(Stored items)
-=-=-=-=-
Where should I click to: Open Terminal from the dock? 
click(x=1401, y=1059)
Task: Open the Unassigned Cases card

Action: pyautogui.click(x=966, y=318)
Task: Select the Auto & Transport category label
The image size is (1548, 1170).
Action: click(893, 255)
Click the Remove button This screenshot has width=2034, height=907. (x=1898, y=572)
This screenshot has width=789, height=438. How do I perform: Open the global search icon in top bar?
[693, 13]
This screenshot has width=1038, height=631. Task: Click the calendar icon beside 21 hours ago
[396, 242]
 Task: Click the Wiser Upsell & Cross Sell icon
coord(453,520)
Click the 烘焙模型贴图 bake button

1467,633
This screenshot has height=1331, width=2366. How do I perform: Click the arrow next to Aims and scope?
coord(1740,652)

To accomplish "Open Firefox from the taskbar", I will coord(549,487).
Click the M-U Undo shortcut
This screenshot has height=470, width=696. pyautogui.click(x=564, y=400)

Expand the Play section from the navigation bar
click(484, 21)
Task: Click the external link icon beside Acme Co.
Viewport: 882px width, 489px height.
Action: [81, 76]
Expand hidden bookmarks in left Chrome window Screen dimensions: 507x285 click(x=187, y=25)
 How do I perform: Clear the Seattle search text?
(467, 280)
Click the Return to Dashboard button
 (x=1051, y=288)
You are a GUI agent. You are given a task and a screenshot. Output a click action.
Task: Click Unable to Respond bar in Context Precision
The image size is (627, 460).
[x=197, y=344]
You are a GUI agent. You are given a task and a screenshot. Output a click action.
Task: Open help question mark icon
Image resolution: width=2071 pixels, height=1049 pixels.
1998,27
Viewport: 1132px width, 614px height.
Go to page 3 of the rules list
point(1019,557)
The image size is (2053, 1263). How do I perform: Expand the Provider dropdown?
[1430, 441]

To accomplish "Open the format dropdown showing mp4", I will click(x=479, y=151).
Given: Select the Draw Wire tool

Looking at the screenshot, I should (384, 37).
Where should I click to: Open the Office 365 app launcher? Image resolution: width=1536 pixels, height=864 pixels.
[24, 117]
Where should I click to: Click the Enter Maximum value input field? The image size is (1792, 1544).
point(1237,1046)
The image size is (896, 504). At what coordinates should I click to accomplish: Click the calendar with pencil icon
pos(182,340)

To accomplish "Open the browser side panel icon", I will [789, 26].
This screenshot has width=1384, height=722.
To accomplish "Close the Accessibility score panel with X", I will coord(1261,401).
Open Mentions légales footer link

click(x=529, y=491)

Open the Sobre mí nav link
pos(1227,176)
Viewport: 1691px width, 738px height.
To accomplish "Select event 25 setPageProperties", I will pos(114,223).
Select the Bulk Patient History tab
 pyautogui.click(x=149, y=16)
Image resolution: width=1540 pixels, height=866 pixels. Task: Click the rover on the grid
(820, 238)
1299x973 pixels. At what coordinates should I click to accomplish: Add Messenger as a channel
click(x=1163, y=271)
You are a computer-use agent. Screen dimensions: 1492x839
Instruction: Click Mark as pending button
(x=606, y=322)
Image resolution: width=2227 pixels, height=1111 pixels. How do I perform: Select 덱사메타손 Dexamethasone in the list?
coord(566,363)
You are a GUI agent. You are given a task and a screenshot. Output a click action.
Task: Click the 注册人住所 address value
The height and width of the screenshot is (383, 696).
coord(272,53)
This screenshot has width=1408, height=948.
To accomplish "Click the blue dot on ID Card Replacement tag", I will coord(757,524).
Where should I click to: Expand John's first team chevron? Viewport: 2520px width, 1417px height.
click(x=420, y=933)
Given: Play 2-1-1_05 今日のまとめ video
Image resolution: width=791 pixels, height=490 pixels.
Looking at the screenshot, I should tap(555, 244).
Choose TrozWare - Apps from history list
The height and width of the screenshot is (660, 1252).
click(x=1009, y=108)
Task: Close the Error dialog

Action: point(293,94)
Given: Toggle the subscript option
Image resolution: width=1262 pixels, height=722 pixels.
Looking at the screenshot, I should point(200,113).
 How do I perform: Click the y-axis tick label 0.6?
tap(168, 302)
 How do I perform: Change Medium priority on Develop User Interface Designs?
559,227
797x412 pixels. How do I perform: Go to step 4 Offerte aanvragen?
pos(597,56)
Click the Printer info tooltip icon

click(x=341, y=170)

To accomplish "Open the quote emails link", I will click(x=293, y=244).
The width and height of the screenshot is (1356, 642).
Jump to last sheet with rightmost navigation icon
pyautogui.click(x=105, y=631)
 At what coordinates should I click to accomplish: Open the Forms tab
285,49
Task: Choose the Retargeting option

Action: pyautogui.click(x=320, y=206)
-=-=-=-=-
WORK REQUIRED. Return all of the data above verbatim.

ANSWER BOX.
Where should I click to: Open Terminal from the dock? 
click(x=1401, y=1059)
Task: Open the Unassigned Cases card

Action: pyautogui.click(x=966, y=318)
Task: Select the Auto & Transport category label
The image size is (1548, 1170).
Action: click(893, 255)
Click the Remove button This screenshot has width=2034, height=907. (x=1898, y=572)
This screenshot has width=789, height=438. How do I perform: Open the global search icon in top bar?
[693, 13]
This screenshot has width=1038, height=631. Task: Click the calendar icon beside 21 hours ago
[396, 242]
 Task: Click the Wiser Upsell & Cross Sell icon
coord(453,520)
Click the 烘焙模型贴图 bake button

1467,633
This screenshot has height=1331, width=2366. How do I perform: Click the arrow next to Aims and scope?
coord(1740,652)

To accomplish "Open Firefox from the taskbar", I will coord(549,487).
Click the M-U Undo shortcut
This screenshot has height=470, width=696. pyautogui.click(x=564, y=400)

Expand the Play section from the navigation bar
click(484, 21)
Task: Click the external link icon beside Acme Co.
Viewport: 882px width, 489px height.
Action: [81, 76]
Expand hidden bookmarks in left Chrome window Screen dimensions: 507x285 click(x=187, y=25)
 How do I perform: Clear the Seattle search text?
(467, 280)
Click the Return to Dashboard button
 (x=1051, y=288)
You are a GUI agent. You are given a task and a screenshot. Output a click action.
Task: Click Unable to Respond bar in Context Precision
The image size is (627, 460).
[x=197, y=344]
You are a GUI agent. You are given a task and a screenshot. Output a click action.
Task: Open help question mark icon
Image resolution: width=2071 pixels, height=1049 pixels.
1998,27
Viewport: 1132px width, 614px height.
Go to page 3 of the rules list
point(1019,557)
The image size is (2053, 1263). How do I perform: Expand the Provider dropdown?
[1430, 441]

To accomplish "Open the format dropdown showing mp4", I will click(x=479, y=151).
Given: Select the Draw Wire tool

Looking at the screenshot, I should (384, 37).
Where should I click to: Open the Office 365 app launcher? Image resolution: width=1536 pixels, height=864 pixels.
[24, 117]
Where should I click to: Click the Enter Maximum value input field? The image size is (1792, 1544).
point(1237,1046)
The image size is (896, 504). At what coordinates should I click to accomplish: Click the calendar with pencil icon
pos(182,340)

To accomplish "Open the browser side panel icon", I will [789, 26].
This screenshot has width=1384, height=722.
To accomplish "Close the Accessibility score panel with X", I will coord(1261,401).
Open Mentions légales footer link

click(x=529, y=491)

Open the Sobre mí nav link
pos(1227,176)
Viewport: 1691px width, 738px height.
To accomplish "Select event 25 setPageProperties", I will pos(114,223).
Select the Bulk Patient History tab
 pyautogui.click(x=149, y=16)
Image resolution: width=1540 pixels, height=866 pixels. Task: Click the rover on the grid
(820, 238)
1299x973 pixels. At what coordinates should I click to accomplish: Add Messenger as a channel
click(x=1163, y=271)
You are a computer-use agent. Screen dimensions: 1492x839
Instruction: Click Mark as pending button
(x=606, y=322)
Image resolution: width=2227 pixels, height=1111 pixels. How do I perform: Select 덱사메타손 Dexamethasone in the list?
coord(566,363)
You are a GUI agent. You are given a task and a screenshot. Output a click action.
Task: Click the 注册人住所 address value
The height and width of the screenshot is (383, 696).
coord(272,53)
This screenshot has width=1408, height=948.
To accomplish "Click the blue dot on ID Card Replacement tag", I will coord(757,524).
Where should I click to: Expand John's first team chevron? Viewport: 2520px width, 1417px height.
click(x=420, y=933)
Given: Play 2-1-1_05 今日のまとめ video
Image resolution: width=791 pixels, height=490 pixels.
Looking at the screenshot, I should tap(555, 244).
Choose TrozWare - Apps from history list
The height and width of the screenshot is (660, 1252).
click(x=1009, y=108)
Task: Close the Error dialog

Action: point(293,94)
Given: Toggle the subscript option
Image resolution: width=1262 pixels, height=722 pixels.
Looking at the screenshot, I should point(200,113).
 How do I perform: Click the y-axis tick label 0.6?
tap(168, 302)
 How do I perform: Change Medium priority on Develop User Interface Designs?
559,227
797x412 pixels. How do I perform: Go to step 4 Offerte aanvragen?
pos(597,56)
Click the Printer info tooltip icon

click(x=341, y=170)

To accomplish "Open the quote emails link", I will click(x=293, y=244).
The width and height of the screenshot is (1356, 642).
Jump to last sheet with rightmost navigation icon
pyautogui.click(x=105, y=631)
 At what coordinates should I click to accomplish: Open the Forms tab
285,49
Task: Choose the Retargeting option

Action: pyautogui.click(x=320, y=206)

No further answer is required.